LinkedIn Patches #57 Answer

🧩 Deep Logic Analysis

Today's 6x6 grid was a masterclass in using constraints to create a cascade of solutions. The key was to identify the most restricted pieces first, which then forced the others into place.

Here’s the step-by-step breakdown:

1. The Prime Suspect: The most powerful starting clue was the Blue 5. Prime numbers are a gift in Patches because their shapes are limited to 1xN strips. Since the Blue 5 is in the second column, a 5x1 horizontal strip is impossible—it would run off the grid. Therefore, it must be a 1x5 vertical strip. This one move immediately defines a massive portion of the board.
2. The Left-Side Domino Effect: Placing the 1x5 Blue strip creates a wall. The Red 3 on the far-left edge cannot expand to the right. This forces it into a 1x3 vertical shape. Following that, the Gray 3 in the bottom-left corner is also boxed in by the Red shape above it and the left edge. It has no choice but to become a 1x3 vertical strip, perfectly filling the first column.
3. The Central Mystery: The two un-numbered clues (the Purple and Green squares) were the next logical step. By summing the areas of all the numbered clues (5+3+3+3+3+3+3+3 = 26) and subtracting from the total grid area (36), we know the Green and Purple shapes must have a combined area of 10. The most common combinations are (4, 6) or (2, 8).
4. The Square Peg in a Square Hole: Given the remaining space in the center, a 2x2 square (area 4) and a 3x2 rectangle (area 6) fit perfectly. An 8-area shape would be too large for the constrained space. We can deduce the Green shape is a 2x2 square (Area 4) and the Purple shape is a 3x2 rectangle (Area 6). With enough practice, you learn to spot these geometric fits instinctively.
5. Finishing the Puzzle: With the center locked in, the rest is a chain reaction. The Pink 3 at the bottom is squeezed between the Gray strip and the Green square, forcing it into a 3x1 horizontal shape. This, in turn, confines the Brown 3, Teal 3, and Orange 3 into their respective 1-cell-wide columns, forcing them all to be 1x3 vertical strips. Finally, the Gold 3 fills the remaining 3x2 space at the top, completing its 6-area shape.

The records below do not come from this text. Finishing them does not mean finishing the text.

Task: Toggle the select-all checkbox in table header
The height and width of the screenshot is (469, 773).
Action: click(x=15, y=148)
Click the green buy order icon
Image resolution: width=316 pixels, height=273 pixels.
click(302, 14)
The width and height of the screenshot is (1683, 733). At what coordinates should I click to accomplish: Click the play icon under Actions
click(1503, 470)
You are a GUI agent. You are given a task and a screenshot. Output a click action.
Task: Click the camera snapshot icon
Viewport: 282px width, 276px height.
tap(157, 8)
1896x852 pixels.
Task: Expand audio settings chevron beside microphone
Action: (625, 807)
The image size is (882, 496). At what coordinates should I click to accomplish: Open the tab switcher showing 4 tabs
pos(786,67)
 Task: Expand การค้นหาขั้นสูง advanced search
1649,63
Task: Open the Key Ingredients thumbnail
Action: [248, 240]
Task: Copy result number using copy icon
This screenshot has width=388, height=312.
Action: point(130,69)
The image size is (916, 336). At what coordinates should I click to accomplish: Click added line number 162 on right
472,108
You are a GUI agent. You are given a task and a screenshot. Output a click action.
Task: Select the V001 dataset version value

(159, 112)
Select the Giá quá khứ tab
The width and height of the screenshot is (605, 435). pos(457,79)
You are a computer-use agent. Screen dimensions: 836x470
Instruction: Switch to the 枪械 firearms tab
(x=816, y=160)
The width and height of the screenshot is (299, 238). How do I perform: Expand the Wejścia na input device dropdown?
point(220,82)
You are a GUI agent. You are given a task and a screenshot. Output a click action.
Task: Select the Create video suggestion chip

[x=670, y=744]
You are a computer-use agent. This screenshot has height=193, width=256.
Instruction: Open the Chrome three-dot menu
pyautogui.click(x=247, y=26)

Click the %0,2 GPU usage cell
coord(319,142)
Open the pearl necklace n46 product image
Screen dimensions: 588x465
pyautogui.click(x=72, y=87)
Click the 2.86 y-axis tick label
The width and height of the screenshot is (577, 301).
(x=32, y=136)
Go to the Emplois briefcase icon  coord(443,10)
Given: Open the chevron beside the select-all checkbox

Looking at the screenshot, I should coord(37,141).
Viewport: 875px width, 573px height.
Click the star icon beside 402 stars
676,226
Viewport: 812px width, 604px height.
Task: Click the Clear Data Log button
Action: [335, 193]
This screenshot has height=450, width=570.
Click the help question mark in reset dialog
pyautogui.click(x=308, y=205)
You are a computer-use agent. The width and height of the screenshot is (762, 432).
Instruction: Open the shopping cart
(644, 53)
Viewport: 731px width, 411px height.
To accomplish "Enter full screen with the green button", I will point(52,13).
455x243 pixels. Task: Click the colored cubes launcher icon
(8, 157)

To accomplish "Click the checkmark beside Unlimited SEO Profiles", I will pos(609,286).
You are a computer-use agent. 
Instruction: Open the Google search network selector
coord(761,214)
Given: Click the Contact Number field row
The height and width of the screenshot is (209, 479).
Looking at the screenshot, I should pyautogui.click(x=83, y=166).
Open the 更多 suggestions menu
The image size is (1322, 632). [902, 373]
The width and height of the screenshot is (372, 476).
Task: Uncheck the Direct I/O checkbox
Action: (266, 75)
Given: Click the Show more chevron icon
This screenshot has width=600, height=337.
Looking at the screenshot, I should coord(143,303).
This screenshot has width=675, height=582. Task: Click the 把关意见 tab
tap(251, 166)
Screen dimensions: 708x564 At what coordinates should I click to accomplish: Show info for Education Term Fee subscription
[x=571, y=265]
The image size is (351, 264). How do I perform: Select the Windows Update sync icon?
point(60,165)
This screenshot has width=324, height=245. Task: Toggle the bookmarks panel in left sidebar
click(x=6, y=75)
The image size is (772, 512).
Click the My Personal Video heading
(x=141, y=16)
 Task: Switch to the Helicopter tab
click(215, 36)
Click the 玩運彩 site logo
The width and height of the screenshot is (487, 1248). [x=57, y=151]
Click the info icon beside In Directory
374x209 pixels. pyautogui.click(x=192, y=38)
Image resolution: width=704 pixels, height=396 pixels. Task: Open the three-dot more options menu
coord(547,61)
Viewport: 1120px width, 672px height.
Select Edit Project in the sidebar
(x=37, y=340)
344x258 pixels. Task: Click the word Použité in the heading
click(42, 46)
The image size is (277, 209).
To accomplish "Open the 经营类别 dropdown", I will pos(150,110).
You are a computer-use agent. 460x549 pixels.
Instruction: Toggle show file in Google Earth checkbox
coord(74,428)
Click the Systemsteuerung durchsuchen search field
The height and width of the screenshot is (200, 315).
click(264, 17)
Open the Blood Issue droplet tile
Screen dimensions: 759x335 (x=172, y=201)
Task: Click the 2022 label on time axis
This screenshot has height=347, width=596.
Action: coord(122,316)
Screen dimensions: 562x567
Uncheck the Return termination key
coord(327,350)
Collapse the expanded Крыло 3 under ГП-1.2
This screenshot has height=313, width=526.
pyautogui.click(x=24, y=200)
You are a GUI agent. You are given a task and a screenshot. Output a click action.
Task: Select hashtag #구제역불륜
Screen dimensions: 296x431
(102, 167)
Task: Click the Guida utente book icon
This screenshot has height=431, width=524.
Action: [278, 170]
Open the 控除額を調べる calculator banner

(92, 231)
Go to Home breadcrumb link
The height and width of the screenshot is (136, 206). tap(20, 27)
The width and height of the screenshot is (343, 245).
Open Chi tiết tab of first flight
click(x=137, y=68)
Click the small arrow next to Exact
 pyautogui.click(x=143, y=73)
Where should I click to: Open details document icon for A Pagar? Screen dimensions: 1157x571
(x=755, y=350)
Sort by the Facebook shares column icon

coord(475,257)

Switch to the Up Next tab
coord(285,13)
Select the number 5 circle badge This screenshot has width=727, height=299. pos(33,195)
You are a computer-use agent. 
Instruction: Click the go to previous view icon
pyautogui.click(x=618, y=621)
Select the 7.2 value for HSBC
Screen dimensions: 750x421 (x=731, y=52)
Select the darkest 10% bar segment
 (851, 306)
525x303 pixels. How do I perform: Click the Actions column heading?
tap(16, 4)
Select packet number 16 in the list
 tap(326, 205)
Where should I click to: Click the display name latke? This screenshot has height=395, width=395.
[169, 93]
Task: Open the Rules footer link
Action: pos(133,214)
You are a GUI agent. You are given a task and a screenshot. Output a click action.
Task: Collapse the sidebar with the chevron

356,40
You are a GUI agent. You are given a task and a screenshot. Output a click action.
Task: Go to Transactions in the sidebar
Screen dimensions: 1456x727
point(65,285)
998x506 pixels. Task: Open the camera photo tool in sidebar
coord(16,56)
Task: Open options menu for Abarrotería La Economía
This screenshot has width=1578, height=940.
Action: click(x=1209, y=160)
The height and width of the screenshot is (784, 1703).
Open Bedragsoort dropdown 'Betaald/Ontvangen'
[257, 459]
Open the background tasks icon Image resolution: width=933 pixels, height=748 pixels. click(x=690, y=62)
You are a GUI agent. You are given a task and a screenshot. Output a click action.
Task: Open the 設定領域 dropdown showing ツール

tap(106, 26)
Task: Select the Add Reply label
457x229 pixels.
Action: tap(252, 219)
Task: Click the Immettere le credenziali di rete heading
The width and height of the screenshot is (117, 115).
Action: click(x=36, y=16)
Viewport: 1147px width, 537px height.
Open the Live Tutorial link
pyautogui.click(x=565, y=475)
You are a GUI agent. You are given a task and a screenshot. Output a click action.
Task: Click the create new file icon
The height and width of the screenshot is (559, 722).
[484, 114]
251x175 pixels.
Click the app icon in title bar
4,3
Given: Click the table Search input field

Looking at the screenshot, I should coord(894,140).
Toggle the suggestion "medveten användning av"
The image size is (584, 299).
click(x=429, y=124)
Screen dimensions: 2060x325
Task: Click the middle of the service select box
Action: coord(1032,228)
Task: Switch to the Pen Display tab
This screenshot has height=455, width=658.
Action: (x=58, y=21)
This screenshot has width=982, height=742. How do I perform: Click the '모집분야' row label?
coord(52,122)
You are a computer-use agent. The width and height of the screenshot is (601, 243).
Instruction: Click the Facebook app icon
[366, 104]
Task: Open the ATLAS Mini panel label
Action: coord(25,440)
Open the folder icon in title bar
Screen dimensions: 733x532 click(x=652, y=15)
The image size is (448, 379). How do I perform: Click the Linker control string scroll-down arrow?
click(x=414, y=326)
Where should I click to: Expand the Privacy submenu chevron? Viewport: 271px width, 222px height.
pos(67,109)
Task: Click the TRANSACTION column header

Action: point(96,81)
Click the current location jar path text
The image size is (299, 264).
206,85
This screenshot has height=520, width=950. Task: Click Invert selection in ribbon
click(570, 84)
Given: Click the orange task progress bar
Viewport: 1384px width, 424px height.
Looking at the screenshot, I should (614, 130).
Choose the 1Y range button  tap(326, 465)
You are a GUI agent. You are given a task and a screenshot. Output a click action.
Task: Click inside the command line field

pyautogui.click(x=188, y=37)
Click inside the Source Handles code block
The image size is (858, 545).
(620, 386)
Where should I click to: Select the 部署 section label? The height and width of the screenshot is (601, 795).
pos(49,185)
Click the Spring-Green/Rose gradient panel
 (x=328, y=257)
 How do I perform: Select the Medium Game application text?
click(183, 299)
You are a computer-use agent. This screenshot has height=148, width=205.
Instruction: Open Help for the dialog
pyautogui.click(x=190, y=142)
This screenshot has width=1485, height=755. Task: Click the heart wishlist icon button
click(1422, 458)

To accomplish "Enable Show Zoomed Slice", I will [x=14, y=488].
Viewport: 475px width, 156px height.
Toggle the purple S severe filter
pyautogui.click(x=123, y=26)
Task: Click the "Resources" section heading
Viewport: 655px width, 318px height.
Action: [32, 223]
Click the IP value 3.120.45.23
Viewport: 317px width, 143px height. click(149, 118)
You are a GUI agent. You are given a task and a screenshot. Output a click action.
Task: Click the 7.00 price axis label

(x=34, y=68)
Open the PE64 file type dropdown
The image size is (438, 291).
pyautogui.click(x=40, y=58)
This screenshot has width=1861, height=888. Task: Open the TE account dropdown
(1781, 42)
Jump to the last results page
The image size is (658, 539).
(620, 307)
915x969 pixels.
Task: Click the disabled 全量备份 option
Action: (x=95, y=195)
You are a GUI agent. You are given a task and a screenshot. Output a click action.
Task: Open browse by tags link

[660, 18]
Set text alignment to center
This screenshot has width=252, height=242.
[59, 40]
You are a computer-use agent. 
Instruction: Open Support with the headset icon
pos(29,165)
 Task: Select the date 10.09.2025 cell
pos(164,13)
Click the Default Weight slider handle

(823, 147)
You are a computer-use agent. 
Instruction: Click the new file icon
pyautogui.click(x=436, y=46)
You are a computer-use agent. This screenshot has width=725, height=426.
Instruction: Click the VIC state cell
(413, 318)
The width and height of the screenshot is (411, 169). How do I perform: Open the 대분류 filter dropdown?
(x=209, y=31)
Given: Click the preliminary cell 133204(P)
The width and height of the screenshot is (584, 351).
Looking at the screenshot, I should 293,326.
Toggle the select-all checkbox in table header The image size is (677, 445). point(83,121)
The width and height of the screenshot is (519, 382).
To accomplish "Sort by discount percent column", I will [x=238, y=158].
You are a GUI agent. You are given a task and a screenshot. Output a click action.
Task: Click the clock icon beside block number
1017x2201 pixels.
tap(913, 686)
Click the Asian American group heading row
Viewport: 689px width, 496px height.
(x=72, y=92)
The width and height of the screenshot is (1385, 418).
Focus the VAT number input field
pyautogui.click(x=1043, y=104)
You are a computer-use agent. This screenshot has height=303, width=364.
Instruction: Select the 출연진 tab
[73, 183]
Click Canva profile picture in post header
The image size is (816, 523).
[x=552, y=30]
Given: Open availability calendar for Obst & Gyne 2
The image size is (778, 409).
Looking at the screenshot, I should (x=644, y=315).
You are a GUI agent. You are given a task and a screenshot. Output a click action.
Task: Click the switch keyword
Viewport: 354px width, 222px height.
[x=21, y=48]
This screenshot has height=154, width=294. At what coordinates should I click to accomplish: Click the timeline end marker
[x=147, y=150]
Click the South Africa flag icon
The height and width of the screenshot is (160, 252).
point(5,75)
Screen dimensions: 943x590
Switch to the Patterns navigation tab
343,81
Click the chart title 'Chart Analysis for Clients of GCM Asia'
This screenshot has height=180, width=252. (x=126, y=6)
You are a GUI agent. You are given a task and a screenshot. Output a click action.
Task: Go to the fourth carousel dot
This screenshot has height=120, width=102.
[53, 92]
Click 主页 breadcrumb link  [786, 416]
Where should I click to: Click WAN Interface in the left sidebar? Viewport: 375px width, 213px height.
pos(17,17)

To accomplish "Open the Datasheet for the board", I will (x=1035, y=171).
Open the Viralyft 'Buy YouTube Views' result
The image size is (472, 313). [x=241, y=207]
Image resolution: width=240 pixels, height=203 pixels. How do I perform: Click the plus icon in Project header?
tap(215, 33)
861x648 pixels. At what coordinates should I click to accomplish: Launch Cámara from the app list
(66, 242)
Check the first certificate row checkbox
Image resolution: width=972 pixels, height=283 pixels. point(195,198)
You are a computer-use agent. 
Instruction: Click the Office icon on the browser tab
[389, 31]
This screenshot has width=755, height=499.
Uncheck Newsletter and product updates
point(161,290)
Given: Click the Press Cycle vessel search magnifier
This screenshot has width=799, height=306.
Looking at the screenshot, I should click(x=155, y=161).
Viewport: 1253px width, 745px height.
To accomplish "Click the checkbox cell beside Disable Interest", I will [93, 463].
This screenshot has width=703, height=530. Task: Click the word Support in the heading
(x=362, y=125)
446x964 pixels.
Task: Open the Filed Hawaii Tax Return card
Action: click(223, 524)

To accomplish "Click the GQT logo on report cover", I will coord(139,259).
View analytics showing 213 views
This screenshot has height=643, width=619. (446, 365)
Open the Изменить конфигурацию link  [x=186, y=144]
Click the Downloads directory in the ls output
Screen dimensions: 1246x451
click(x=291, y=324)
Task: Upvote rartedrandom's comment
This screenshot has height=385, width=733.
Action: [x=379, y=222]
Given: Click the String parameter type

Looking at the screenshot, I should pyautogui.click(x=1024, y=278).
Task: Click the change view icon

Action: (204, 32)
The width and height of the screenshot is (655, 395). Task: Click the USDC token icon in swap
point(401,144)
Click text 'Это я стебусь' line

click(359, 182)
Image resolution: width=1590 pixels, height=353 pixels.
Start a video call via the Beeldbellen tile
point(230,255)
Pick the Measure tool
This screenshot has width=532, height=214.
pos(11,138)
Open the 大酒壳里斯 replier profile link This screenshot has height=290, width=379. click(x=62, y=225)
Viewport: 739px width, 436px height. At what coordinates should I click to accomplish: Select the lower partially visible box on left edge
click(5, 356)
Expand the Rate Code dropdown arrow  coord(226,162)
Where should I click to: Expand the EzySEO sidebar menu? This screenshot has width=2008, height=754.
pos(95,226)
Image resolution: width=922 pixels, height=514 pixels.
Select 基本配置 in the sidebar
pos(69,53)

🎓 Lessons Learned From Today's Puzzle

1. The Prime Pillar Strategy: Always start by identifying prime-numbered clues (like 5, 7, 11). Their 1xN shape restriction, combined with their position near an edge, often provides the most decisive first move you can make.
2. Solve by Subtraction: When faced with un-numbered clues, use the "Area Summation" technique. Calculate the total grid area, subtract the sum of the known clues, and use the remainder to deduce the areas of the unknown shapes. This turns a guess into a calculated deduction.
3. Let the Walls Close In: Don't be afraid to place a large, definitive piece like the Blue 1x5 strip early on. These large shapes act as internal walls, drastically reducing the possibilities for all adjacent clues and creating a domino effect of forced placements.

💡 Trivia

1. Perfectly Logical: The Purple and Gold shapes both have an area of 6. The number 6 is the smallest "perfect number"—an integer that is the sum of its own proper divisors (1 + 2 + 3 = 6). The next one is 28.
2. The Power of Four: The Green shape is a 2x2 square with an area of 4. Four is the smallest composite number (a non-prime number) and the only square that is one more than a prime number (3+1).

❓ FAQ

Why did the Green and Purple shapes have to be areas 4 and 6? Couldn't they have been 2 and 8?
While their areas do sum to 10, the geometry doesn't work. After placing the mandatory 1x5 Blue strip and its neighbors, the remaining central space isn't large enough to accommodate an 8-area rectangle (like a 2x4 or 1x8). The combination of a 2x2 square (area 4) and a 3x2 rectangle (area 6) was the only one that could physically fit into the constrained space. Consistent practice is key to quickly visualizing these spatial impossibilities.

Why couldn't the Blue 5 be a 5x1 horizontal strip?
The Blue 5 clue is positioned in the second column from the left edge of the 6x6 grid. A horizontal strip needs five adjacent cells. From that starting point, a 5x1 strip would extend past the grid's boundary, which isn't allowed. This is a fundamental rule of the game, forcing its orientation to be a 1x5 vertical strip.

I got stuck on the right side. How were the Orange, Teal, and Brown shapes determined?
They were solved through a process of elimination dictated by the central shapes. Once the 3x2 Purple rectangle and the 2x2 Green square were placed, the available space on the right side of the grid became a set of narrow, 1-cell-wide columns. This structural constraint left only one possible orientation for the 3-area shapes: they all had to be 1x3 vertical strips to fit.